The NHS has also improved the delivery of elective surgery for common procedures such as cataract surgery and prostate biopsy. The increased use of on-the-day surgery and earlier discharge from hospital has reduced the need for overnight stays before and after these surgeries and resulted in lower waiting times for patients.
Over a longer period the NHS has transformed the delivery of mental health services. This has involved moving from a system where patients would receive acute and long-term mental health care in large Victorian institutions, to a system where this care is now largely provided in local communities by multidisciplinary teams of health care professionals.
How fast is fast enough?
Although the NHS has demonstrated its ability to change, longstanding ambitions to shift care from hospitals to the community, encourage more effective ways of working between GPs and hospitals, and move from a system based on treatment to one that promotes health and wellbeing, are still in progress after decades of developmental work. The NHS has also been slow to embrace new technology, such as electronic patient records, to improve how health care is accessed and delivered.
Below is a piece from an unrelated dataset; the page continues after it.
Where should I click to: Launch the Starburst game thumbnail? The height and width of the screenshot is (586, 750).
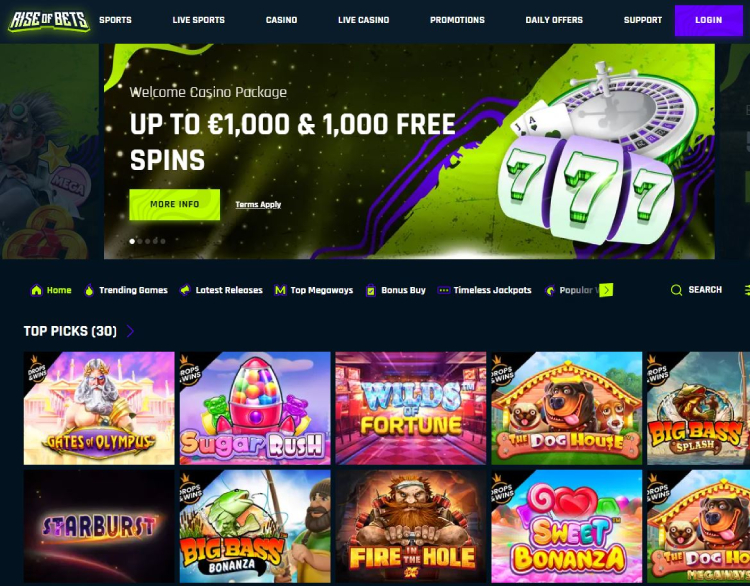coord(99,526)
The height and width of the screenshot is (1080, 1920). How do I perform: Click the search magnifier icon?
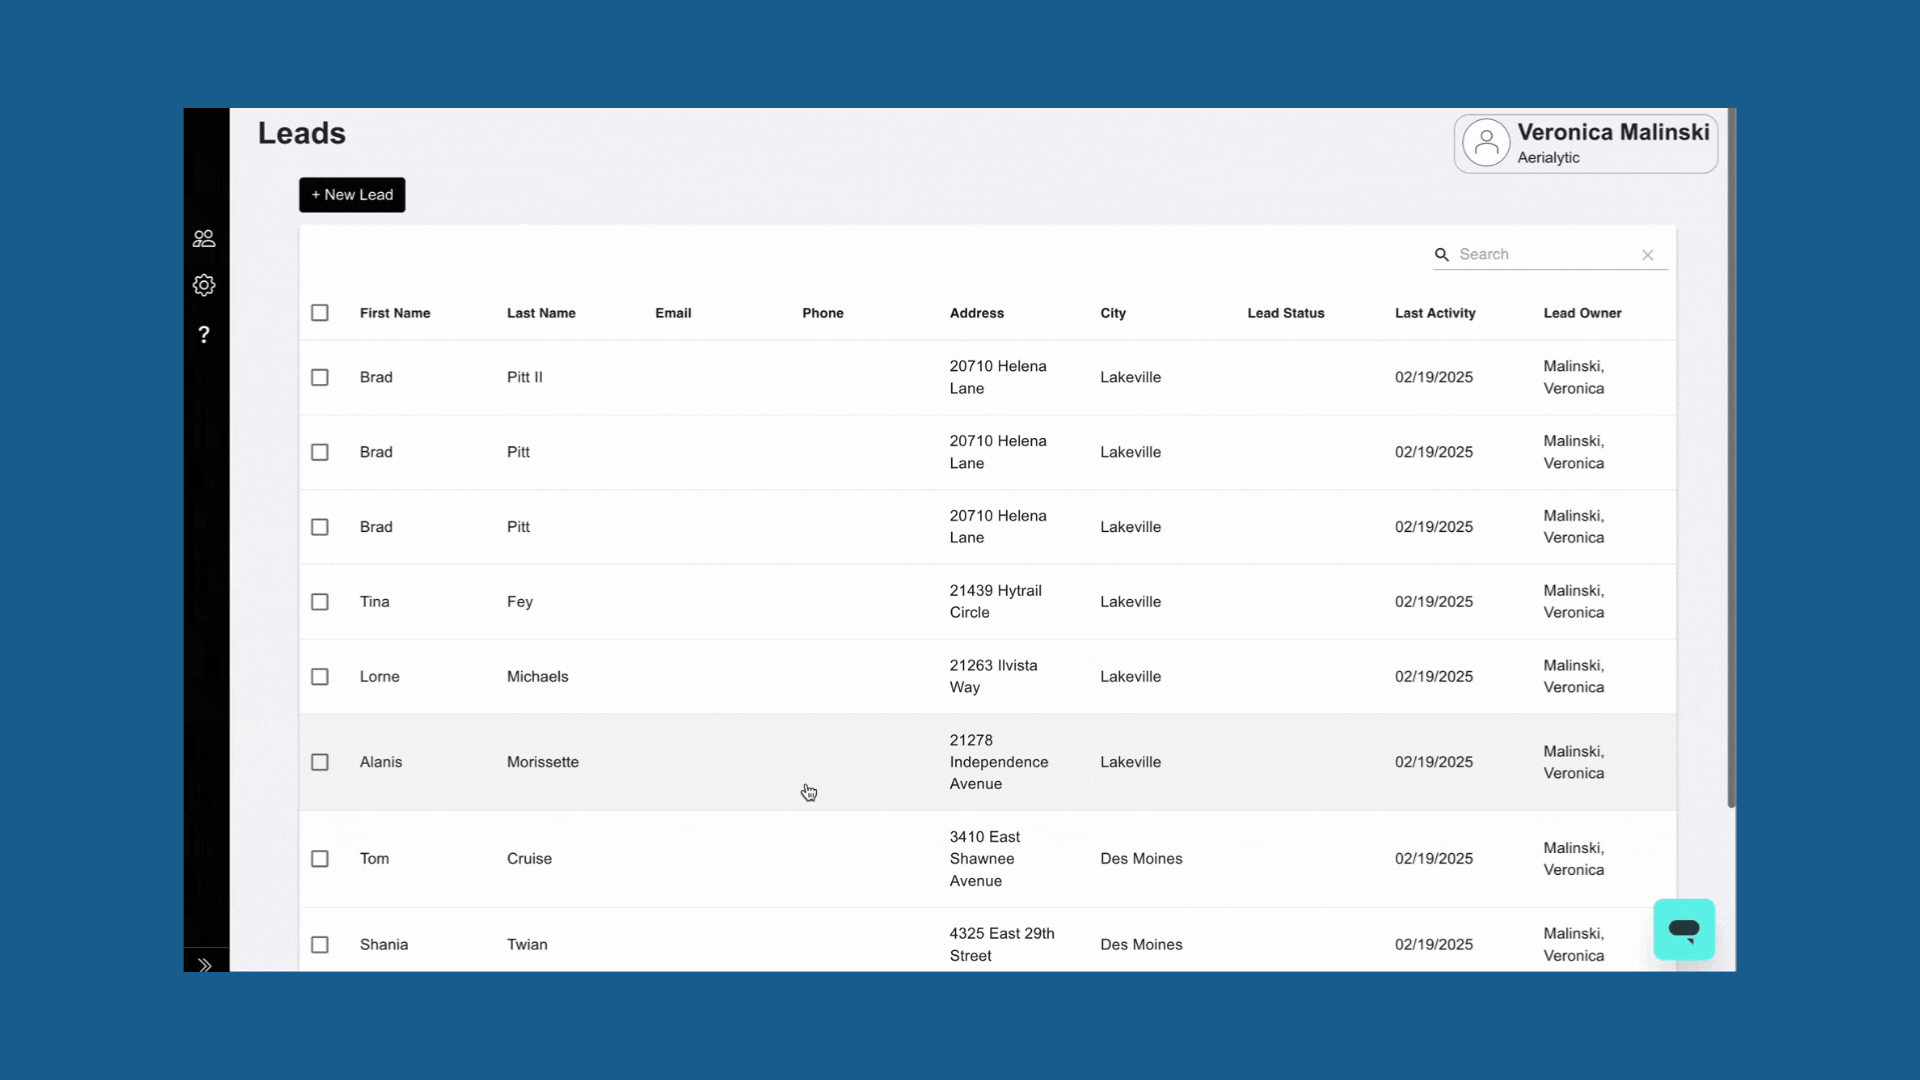[x=1442, y=255]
Delivering fundamental and transformative change in health care takes time. New ways of delivering care often require the development of new clinical relationships and innovative ways of paying and contracting for care. More complex reconfigurations of services must also pass through significant levels of consultation with the public, local politicians and scrutiny committees, and in some cases national oversight is needed. Some plans to reform services have been either halted or slowed significantly as a result of these issues, which are often beyond the control of the NHS.
Ignoring these factors and simply exhorting the NHS to change at pace is unrealistic.
The NHS can do more to adopt and make the most of new technology and ways of working. But the NHS is not inherently slow to change – it has changed in the past and continues to do so.
nothing here about steadily increasing privatisation and the facilitisation of privatisation
The section "is the NHS too bureaucratic" is fine as far as it goes but fails to dispel the common myth that the NHS has too many managers and fails to distinguish between structural and operational bureaucracy.
Structurally, the NHS is a mess and the Lanlsey bill made this much worse. But the management that matters most to NHS performance is not the management in the regulatory bodies or central structures but the operational management in each hospital ward, GP practice, commissioner or service. Lansley's rhetoric conflated the two and pretty much assumed that all management was bad. The legislation then reduced the number of managers drastically while increasing the complexity of the structures managers had to deal with.
The NHS was short of management capacity and capability before the Lansley decimation. It now simply doesn't have enough managers to make good decisions about how budgets are spent or enough to operate or improve existing services. The headline numbers of managers employed (from ESR) clearly show the decline since Lansley and dispel any myths that the NHS is manager heavy. Comparisons with any other organisation show just how few managers the NHS has compared to comparable organisations (the Kings Fund quoted my benchmarking analysis of this when the Lansley Bill was being debated).
I think you have missed an opportunity to make an even stronger point about NHS bureaucracy and to dispel the common myth that the NHS has too many managers.